====== Supplied passage

While Mavelimanrom is set in the period of
capitalist territorial colonialism and imperialism, Kocharethi
takes place at the fag end of this phase, in the early
half of the 20th century. It encloses a space
of transition from the colonial to the post colonial
within the imagined boundaries of the nation state.
Thus, situated in a later milieu of Indian history, Kocharethi
in a way addresses the questions of acculturation and
education of the subaltern, in short of the subaltern's
translation as 'appropriation'. Education as a necessary
ploy for moulding homogenous identities came packaged
with the label promising equality and liberty. But the
subaltern aspires for education in order to be liberated
from the land and its woes. Kocharethi is filled
with the new subaltern dream of a government job.
Narayan makes a feeble attempt to parody this process of
'modernizing' the tribal. But the novel fails in
demarcating a political position opposing colonial
modernity. The discourse of nationalism with its
dichotomies of material/spiritual, inner/outer,
resurfaces again and again in the novel with obvious
privileging of the spiritual and inner.
The novel Mavelimanrom is imbued with the
knowledge and critique of imperialism as the ugly face
of a particular kind of nationalism.
Kocharethi reveals the slow acculturation
of the native into the economy, culture and politics of
the nation state. The native in Kocharethi falls
prey to the project of colonial modernity, which the new
Indian state sets out to continue in order to prove its
capability to self-rule. As Partha Chatterjee points
out, Indian nationalism thus "produced a
discourse of which, even as it challenged the colonial
claim to political domination, also accepted the very
intellectual premise of 'modernity' on which colonial
domination was based”.
Kocharethi depicts the plight of the
native subaltern caught in the regulative politics of
the infallible nation state, and betrayed by the promise
of the participatory citizenship, struggling to find
voice amidst the homogenized
Babel
of nationalist discourses. Mavelimanrom in
contrast is a critique of the totalizing forms of
nationalist historicism. It aims to regain the native's
control over his/her own geography, language, literature
and history. Kocharethi is a case in point of the
'hybridity' of the 'colonialist text' when the subject
construction of the native is proscribed in the liberal
humanist tradition of modernity. Mavelimanrom on
the other hand is marked by an attempt at understanding
the 'native' before the process of his/her becoming a
native is initiated by the colonizer. So it evinces a
consciousness preceding colonization, which becomes the
mark of the spatial identity of the 'manrom’.

============
====== Given information

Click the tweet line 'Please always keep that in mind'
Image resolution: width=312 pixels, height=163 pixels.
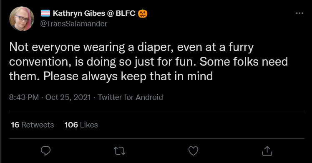tap(128, 76)
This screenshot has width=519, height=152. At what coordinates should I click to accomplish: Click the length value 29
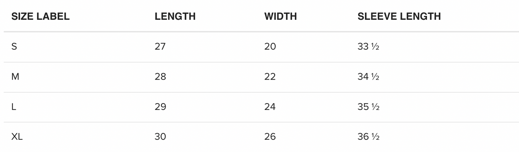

============

■ Exercise set
1. Repeat the passage on Kocharethi and Mavelimanrom word for word, from "Narayan makes a" up to and including "spiritual and inner.".
2. Answer these from the passage on Kocharethi and Mavelimanrom:
(a) In what part of the 20th century does Kocharethi take place?
(b) What new dream of the subaltern is Kocharethi said to be filled with?
(c) Who is quoted on what Indian nationalism produced?
3. Go on writing the passage on Kocharethi and Mavelimanrom from the point where it stops.
This data has nothing to do with the passage on Kocharethi and Mavelimanrom.

■ Expected responses
1.
Narayan makes a feeble attempt to parody this process of
'modernizing' the tribal. But the novel fails in
demarcating a political position opposing colonial
modernity. The discourse of nationalism with its
dichotomies of material/spiritual, inner/outer,
resurfaces again and again in the novel with obvious
privileging of the spiritual and inner.

2.
(a) The early half of the 20th century.
(b) The dream of a government job.
(c) Partha Chatterjee.

3.
The narration of the myth of the ‘manrom’
is used to establish and consolidate the local identity
of the subaltern. Mavelimanrom is the conceptual
space created through the resistance propaganda of the
myth of the ‘manrom’. When the home of the
Adiyors, the natural habitat is colonized, the myth of
the ‘manrom’, becomes an attempt to resist
looking at 'home' with the gaze of the colonizer. So
remembering the original home, remembering and narrating
the ‘manrom’ in one’s own language, in the
oral traditions of tribe becomes a mode of resistance to
the colonial epistemology. The myth of the 'manrom' thus
gives a material and ideological identity to the
subaltern, which transcends the boundary of the nation
state. So the 'manrom' becomes an epistemological,
cultural and spatial symbol of the transformative
resistance of the 'Adiyors'. Narrating the ‘manrom’
thus becomes narrating a cultural identity and thereby
creating a spatial identity for the subaltern. The
keeping alive of memory, myth and songs ('thudippattu')
even at the cost of risking lives becomes an act of
revolutionary consciousness. In contrast, state
hegemony, nationalist ideology, dominant language and
cultural interpellation - all collude to construct the
native of Kocharethi as a passive subject.
Mavelimanrom, by producing an alternative
discourse of gendered subalternity, becomes the site of
an ideological warfare. Veering away from the
stereotypical portrayal of women in much of mainstream
Malayalam writing, the women of the novel are portrayed
as possessing a strong individual and sexual identity.
Refusing to be confined to sexually defined roles, they
write themselves into the text through their life and
struggles. With a strong sense of their own history and
collective identity, they evince knowledge of their role
as important links in a secret tradition of solidarity
and resistance. One comes across a vibrant women's
subculture, kept alive through mutual interactions and
exchange of stories and songs. This is what prompts them
to forge new bonds with their past, a bonding in
sisterhood, which fires the memory of 'Keeyorathi’,
their great ancestor in the flight for freedom.
As the narrative unfolds, the reader is caught in
the realization that the subaltern man's experience of
oppression is different from the subaltern woman's
experience and the focus shifts to the shaping of
patriarchy by class, caste and colonialism.
The reconsolidation of native patriarchy by
imperial power is countered in Mavelimanrom by
recharging the old myths with new possibilities of
meaning. In one of the most powerful feminist critiques
ever attempted in Malayam literature Mavelimanrom
offers a scathing attack of the hegemonic, nationalist,
patriarchal code, completely subverting its discourses
which represent the subaltern as the domesticated
'other'. The subaltern women of Mavelimanrom- Chambi,
Jevani and Ira take a vow not to be impregnated by any
man subscribing to this patriarchal code. The dominant
tradition of imaging the land as women also glorifies
woman's fertility and her capacity to nurture. Not
giving birth, by willful abortion becomes an act of
defiant subversion. Refusing gender specific roles, the
women also refuse representation in the paradigms of the
sexual / maternal body.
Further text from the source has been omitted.